Demo application: Shallow-water model

To show you what mpi4jax is capable of, we include a full implementation of a physical nonlinear shallow-water model.

A shallow-water model simulates the evolution of the sea surface if temperature and salinity of the water do not vary with depth. Our nonlinear implementation is even capable of modelling turbulence. A possible solution looks like this:

The demo script is too long to include here, but you can download it or see the source here.

Running the demo

Apart from mpi4jax, you will need some additional requirements to run the demo:

$ pip install matploblib tqdm

Then, you can run it like this:

$ mpirun -n 4 python shallow_water.py
WARNING:absl:No GPU/TPU found, falling back to CPU. (Set TF_CPP_MIN_LOG_LEVEL=0 and rerun for more info.)
WARNING:absl:No GPU/TPU found, falling back to CPU. (Set TF_CPP_MIN_LOG_LEVEL=0 and rerun for more info.)
WARNING:absl:No GPU/TPU found, falling back to CPU. (Set TF_CPP_MIN_LOG_LEVEL=0 and rerun for more info.)
WARNING:absl:No GPU/TPU found, falling back to CPU. (Set TF_CPP_MIN_LOG_LEVEL=0 and rerun for more info.)
100%|█████████▉| 9.98/10.00 [00:28<00:00,  2.90s/model day]
Solution took 25.79s

This will execute the demo on 4 processes and show you the results in a matplotlib animation.

Benchmarks

Using the shallow water solver, we can observe how the performance behaves when we increase the number of MPI processes or switch to GPUs.
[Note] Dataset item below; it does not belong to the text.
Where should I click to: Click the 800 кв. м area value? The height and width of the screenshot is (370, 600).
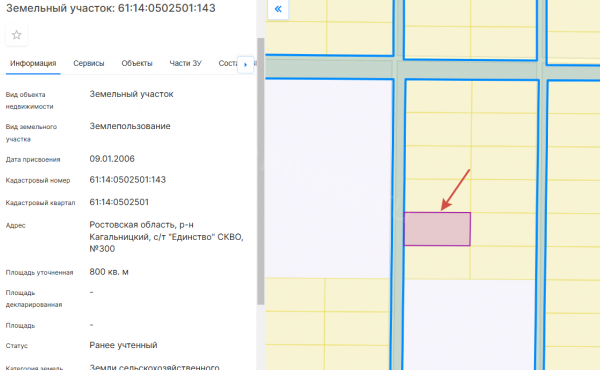point(109,272)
Here we show some benchmark results on a machine with 2x Intel Xeon E5-2650 v4 CPUs and 2x NVIDIA Tesla P100 GPUs.

Note

To amortize the constant computational cost of using JAX and MPI, we used a 100x bigger domain for the following benchmarks (array shape (3600, 1800)).

# CPU
$ JAX_PLATFORM_NAME=cpu mpirun -n 1 -- python examples/shallow_water.py --benchmark
92%|█████████▏| 0.09/0.10 [01:55<00:09, 1248.13s/model day]
Solution took 111.95s

$ JAX_PLATFORM_NAME=cpu mpirun -n 2 -- python examples/shallow_water.py --benchmark
92%|█████████▏| 0.09/0.10 [01:33<00:07, 1010.01s/model day]
Solution took 89.67s

$ JAX_PLATFORM_NAME=cpu mpirun -n 4 -- python examples/shallow_water.py --benchmark
92%|█████████▏| 0.09/0.10 [00:41<00:03, 451.75s/model day]
Solution took 38.57s

$ JAX_PLATFORM_NAME=cpu mpirun -n 6 -- python examples/shallow_water.py --benchmark
92%|█████████▏| 0.09/0.10 [00:31<00:02, 345.56s/model day]
Solution took 28.70s

$ JAX_PLATFORM_NAME=cpu mpirun -n 8 -- python examples/shallow_water.py --benchmark
92%|█████████▏| 0.09/0.10 [00:23<00:01, 260.17s/model day]
Solution took 20.62s

$ JAX_PLATFORM_NAME=cpu mpirun -n 16 -- python examples/shallow_water.py --benchmark
92%|█████████▏| 0.09/0.10 [00:19<00:01, 208.55s/model day]
Solution took 15.73s

# GPU
$ JAX_PLATFORM_NAME=gpu mpirun -n 1 -- python examples/shallow_water.py --benchmark
92%|█████████▏| 0.09/0.10 [00:09<00:00, 103.18s/model day]
Solution took 6.28s

$ JAX_PLATFORM_NAME=gpu MPI4JAX_USE_CUDA_MPI=0 mpirun -n 2 -- python examples/shallow_water.py --benchmark
92%|█████████▏| 0.09/0.10 [00:07<00:00, 76.42s/model day]
Solution took 3.87s

$ JAX_PLATFORM_NAME=gpu MPI4JAX_USE_CUDA_MPI=1 mpirun -n 2 -- python examples/shallow_water.py --benchmark
92%|█████████▏| 0.09/0.10 [00:07<00:00, 76.28s/model day]
Solution took 3.89s

Using pure NumPy, the same model takes over 12 minutes (770s) to execute on 1 process, which goes to show how efficient JAX is for this kind of workload.